● SELECTED TEXT:
········

Oh, and we bought all new nuts and bolts for it...


----------



## rusty_keg_3 (Dec 6, 2008)

Found some when we blasted... And the small parts after they were blasted... Oh, and the freshly lined beds...


----------



## rusty_keg_3 (Dec 6, 2008)

Ryan sold the Micky t's off the 99, and got these... He sanded them, and painted, also bought new posts, and lugs... Ill throw in a pick of the mickeys too... They sucked for plowin...


----------



## rusty_keg_3 (Dec 6, 2008)

I got more stuff, but gotta finish packing for hunting.


----------



## rusty_keg_3 (Dec 6, 2008)

im gonna add a few more pics today


----------



## rusty_keg_3 (Dec 6, 2008)

We got the plows out, put the V plow on the 09, and we plan on gettin the salter in tomorrow. Then we are gonna Fill up the tank, park it, and wait for snow. Oh, we put spare parts, tools, and what not in both trucks too..

We will probably powerwash the plow too, its kinda dirty...


----------



## Quality SR (Oct 25, 2006)

Nice rigs. I like the Chevy/ Boss combo.  
Good job on the spreader.


----------



## rusty_keg_3 (Dec 6, 2008)

Quality SR;891918 said:


> Nice rigs. I like the Chevy/ Boss combo.
> Good job on the spreader.


Thanks, we had to rush to finish the salter (still workin on getting it runing), i tuged the pull start a few times and broke it, and the starter wasnt working...


----------



## rusty_keg_3 (Dec 6, 2008)

*Pics*

Some pics i snapped today. We got the salter in, and operating...


----------



## rusty_keg_3 (Dec 6, 2008)

A few more, oh, and Ryan (my bro/boss) got a rotation (magnetic) light for the new truck...


----------



## rusty_keg_3 (Dec 6, 2008)

is 6am, cant sleep.... Bump


----------



## GMCHD plower (Nov 27, 2009)

Very nice ! Looks like that sander helps reduce the nose dive that the truck had.


----------



## rusty_keg_3 (Dec 6, 2008)

GMCHD plower;905528 said:


> Very nice ! Looks like that sander helps reduce the nose dive that the truck had.


Thanks man, when you gettin a plow for your 09? Yea, in the pics the sander/saler is about 3/4 full... And we have boards we still gotta put back on...


----------



## GMCHD plower (Nov 27, 2009)

rusty_keg_3;906656 said:


> Thanks man, when you gettin a plow for your 09? Yea, in the pics the sander/saler is about 3/4 full... And we have boards we still gotta put back on...


I don't know when a plow will be put on the 09. Probably next winter. I'm only 14 so I don't have the funds to put one on there. It's my parents truck. But once I get my license it will become my truck.

········

● MATERIAL:
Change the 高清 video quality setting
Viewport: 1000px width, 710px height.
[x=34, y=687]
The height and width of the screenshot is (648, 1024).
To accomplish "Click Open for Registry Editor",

········

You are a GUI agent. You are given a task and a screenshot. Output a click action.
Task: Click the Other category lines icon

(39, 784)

········

● DESCRIPTION OF THE TASK: Reproduce the part of the plow truck thread above from "Thanks, we had" up to and including "starter wasnt working...".

● COMPLETED EXERCISE:
Thanks, we had to rush to finish the salter (still workin on getting it runing), i tuged the pull start a few times and broke it, and the starter wasnt working...